Last month, the WBC stripped Ward of its beltand named him its champion emeritus. That move was a way for it to get sanctioning fees for two titles in the same class, a common trick for sanctioning bodies.

On Monday, though, Ward opted not to play that game. In a statement released through his publicist, Ward told the WBC he didn't want the emeritus title:

“After careful thought and consideration with my family and team, I have decided to relinquish my WBC Super Middleweight World Champion Emeritus Title.

“As has been recently reported, the WBC elected to strip me of my world title belt, making the upcoming bout between Sakio Bika and Marco Antonio Periban for the vacant Super Middleweight Title.

“After consultation with my manager James Prince and attorney Josh Dubin, it is my belief that the WBC did not have the right to strip me of my World Title and name me Champion Emeritus.

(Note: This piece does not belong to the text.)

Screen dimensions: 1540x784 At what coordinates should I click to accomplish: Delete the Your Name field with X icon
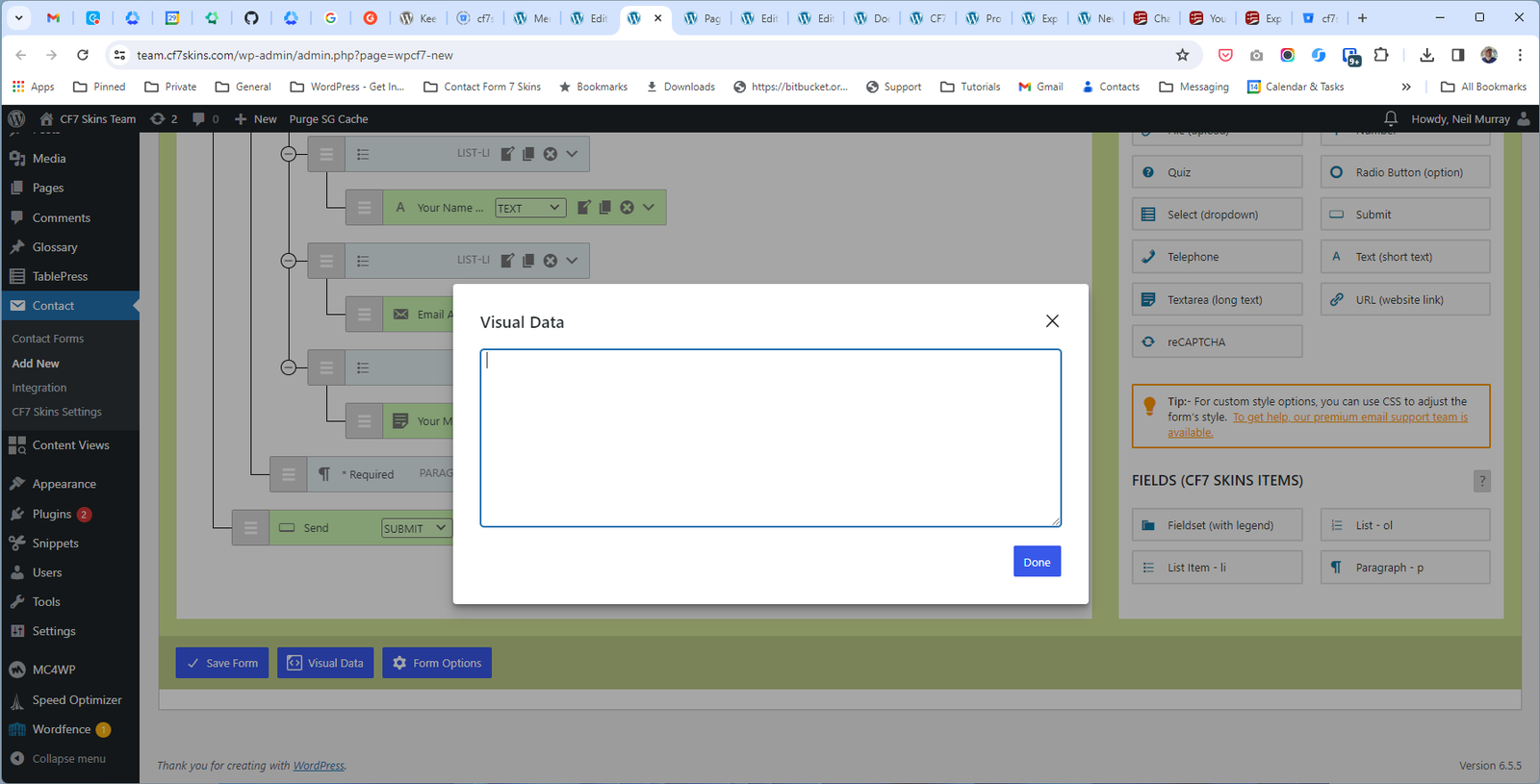pyautogui.click(x=627, y=208)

“We voiced our position to the WBC, and after several discussions, have agreed to disagree with their interpretation of the facts and rules. In our opinion, we feel strongly that I did not violate the rules in any manner whatsoever.”

Ward is right, of course. For years, boxing's major sanctioning bodies have manipulated the sport unfairly and, on occasion, unlawfully, with the goal of maximizing revenue.

Promoters and television executives frequently scream about the horrors of the sanctioning bodies -- Currently, the WBA, the WBC, the WBO and the IBF are the four, ahem, major sanctioning groups -- but they're complicit because they play the game when it benefits them.

The sanctioning body belts probably mean less in the U.S. than they do anywhere else in the world, but even in the U.S., they still for some reason carry weight.

TV executives want title bouts on their air and thus are willing to do business with the Jose Sulaimans and Gilberto Mendozas of the world when it suits them.

A world where sanctioning body belts didn't exist is but a dream. Fighters want them and, in most cases, are paid more for fighting for them.

Fans continue to support them by attending shows that are for sanctioning body belts in greater numbers than those that are not. And TV people want the drama of a title on the line and so they turn their heads to the frequent abuses.

It's not going to change any time soon. They won't rank a fighter who holds another organization's belt. They'll manipulate the ratings. They'll break the rules to allow one fighter to do what he wishes while stripping others who strictly follow the rules.

Ward's actions were admirable, but ultimately meaningless. And it should be noted that Ward is an established fighter who has a television contract with HBO and can expect significant paydays each time out. He's not a young, anonymous champion still living paycheck to paycheck.

If a large number of Ward's fellow champions were to take the same action, it might mean something.

Until then, it's best to appreciate the great actions in the ring and pay as little attention as possible to the sanction bodies and those who run them.